But first, spiritual preparedness was required. The heroes and hunters stripped down and entered the low skin tent. Within was a fire and stones, which were sprinkled with snow and pungent herbs to create steam. As they sweated and mentally prepared for the hunt, they found themselves feeling light headed. One moment they were in the tent, the next they were already on the hunt. But something was not right. Overhead the sky was red, while dark clouds blotted out the sun. They sensed their prey more than saw it, feeling its heartbeat as they stalked it, or was it stalking them. A feeling of ancient malevolence washed over them as some unknown horror watched them, waiting.
Slowly the came back to reality, in the vision tent. The dream had been invigorating and disturbing at the same time. Its affect on the primitive hunters was visible as they eagerly reached for their bone shafted spears and made ready to depart.
The hunt took them north east where the snow grew deeper and colder with each passing hour. Dark clouds were overhead and the sun was low on the horizon when they came upon the beast.
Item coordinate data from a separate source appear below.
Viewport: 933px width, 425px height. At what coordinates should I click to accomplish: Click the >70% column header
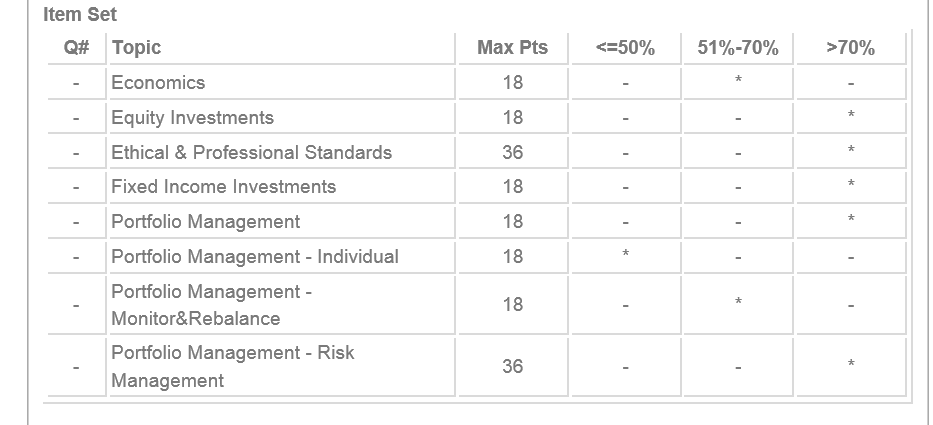(x=851, y=48)
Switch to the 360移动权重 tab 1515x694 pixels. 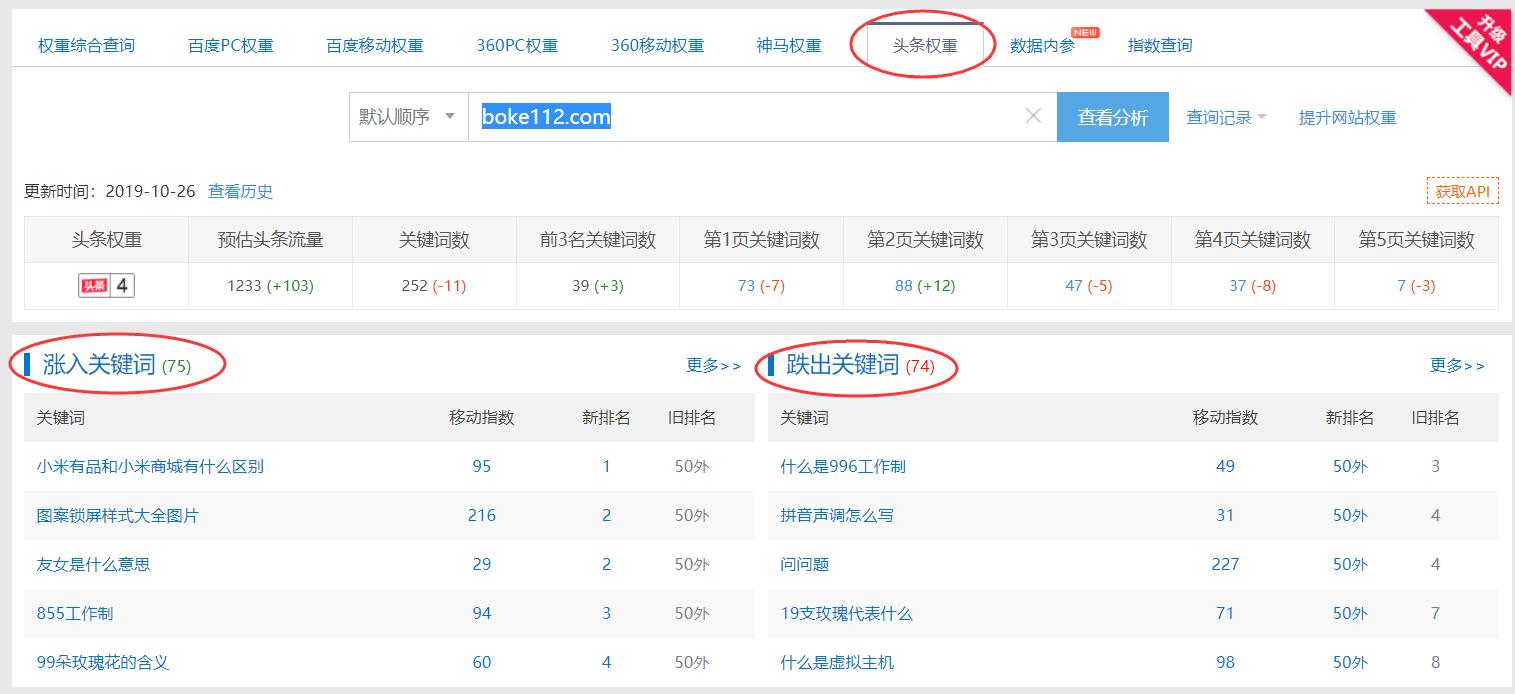tap(655, 44)
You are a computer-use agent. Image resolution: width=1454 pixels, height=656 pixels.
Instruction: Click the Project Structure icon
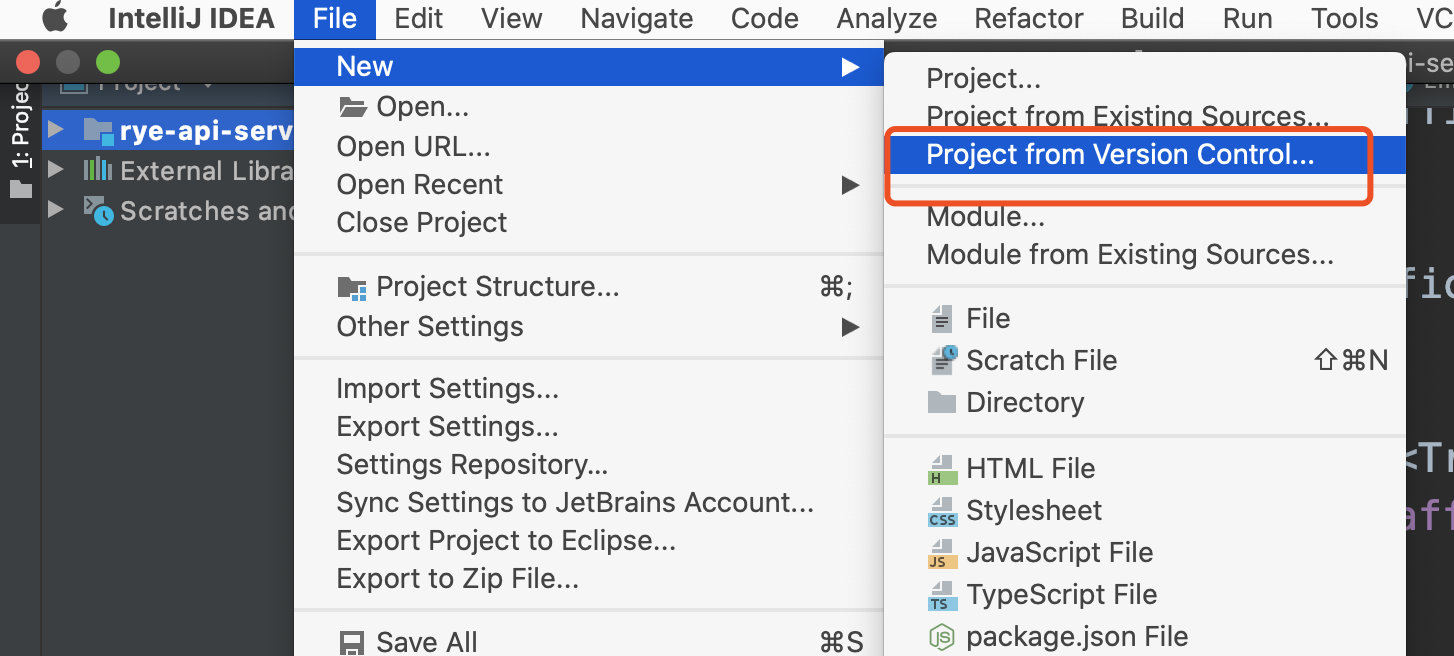pos(352,288)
One moment nothing was there, then next a great white bulk of fur and long pointed teeth exploded into them, instantly impaling one hunter on a long, sharp spike of ivory. Initial chaos soon gave way to a planned assault as the primitive hunters spread out, gripping their bone thrusting spears. Our heroes stepped in, tossing javelins and shooting bows before stepping in to engage in close combat.
Ill the timing was for Greer, as he stepping in with sword drawn. Too early did he engage, too late did he realise his mistake and the beasts spike pierced his chest and came out his back. Blood bubbled from his mouth as the beast shook its head to dislodge him. Light faded as the cold took him. When he opened his eyes, he found himself of a long dark path. Others were there, some walking fast, others slower. Nearby was the primitive who had died moments before. Greer felt a pull, as if someone called him. He closed his eyes and when they opened, he was back in the snow, the ancient primitive magician looking down at him, hand on his chest. But scarce had his eyes focussed when a cough brought a gush of blood from his mouth and he slumped back, back to the long dark path.
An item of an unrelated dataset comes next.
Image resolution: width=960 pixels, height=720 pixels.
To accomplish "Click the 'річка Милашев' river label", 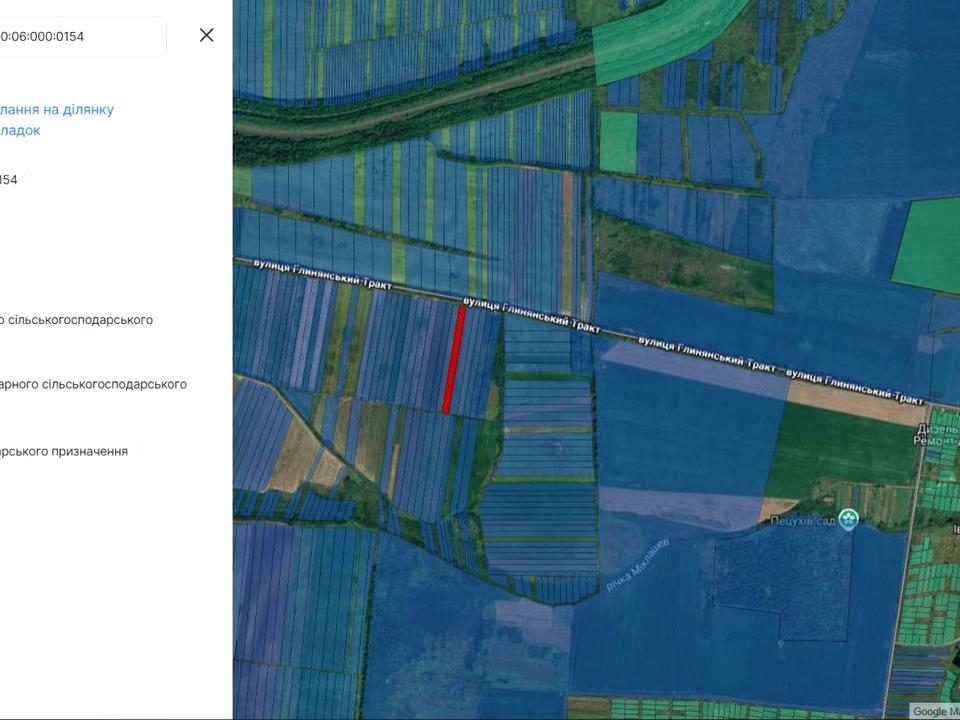I will pyautogui.click(x=637, y=565).
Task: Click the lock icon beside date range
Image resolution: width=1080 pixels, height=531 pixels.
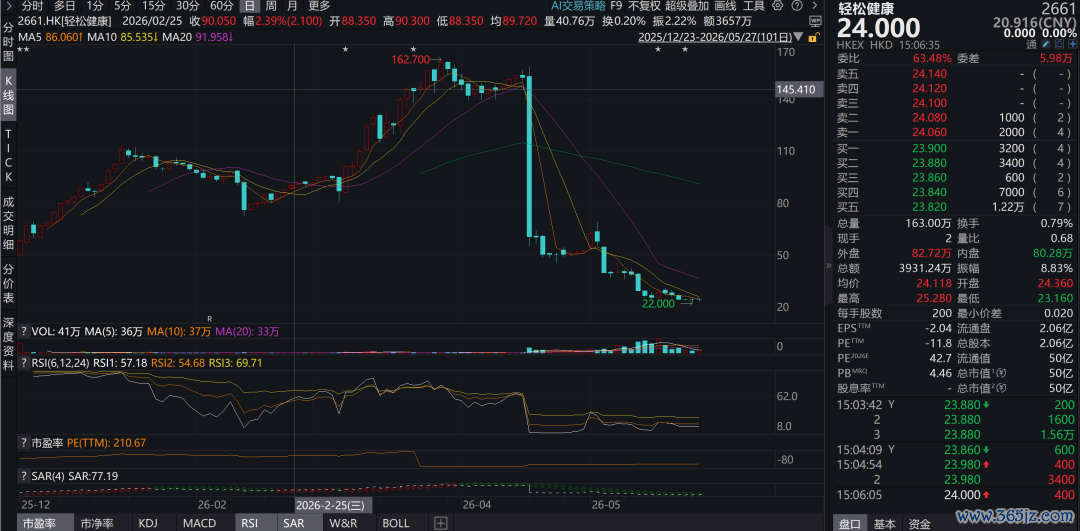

Meanwhile, unbeknownst to the recently deceased Greer, the battle raged on. Though struck many time, by javelin, spear and arrow, and bleeding from many small wounds, the beast raged on, lashing out with its strange long mouth filled with rows of razor teeth. It stomped the ground with its massive hairy feet and reared and plunged, but the primitive hunters were weary, rushing in to thrust at its soft underbelly. Sword and axe in hand, Skwib, Bork and the farmers son also stepped in. Much hacking and flailing occurred, until the beasts, worn out from a hundreds small wounds, crashed to the ground.
Our heroes did not tarry to butcher the bears. They returned to the camp with their dead comrade. At the camp they beheld a strange man, while as the snow in countenance, with large, totally black eyes. The stranger had been found by the Snow Bear Clan, and cared for, though he had been unconscious since they found him. Much was the suspicion of our heroes that he was somehow linked to the beast, but they spake not of it, choosing instead to return to the farm and further to Dun Atholl as soon as possible.
Place: North Dalatia
Date: Taramis 5 – Early winter / Imperium ????
Who: Skwibbs Horse.
Characters: Centurion Skwibb, Bork the Northman Carl, Assorted NPC’s
Special Task: Fill in the gaps.
Coverage: 2 Sessions third quarter 2009
This Adventure (Part2)
On return to Dun Atholl Skwibb’s horse started on their rigorous training regime. Skwibb, his legate Trajan and Bork were invited to dine with Lord Boris of Atholl and within a short span the company began to settle in.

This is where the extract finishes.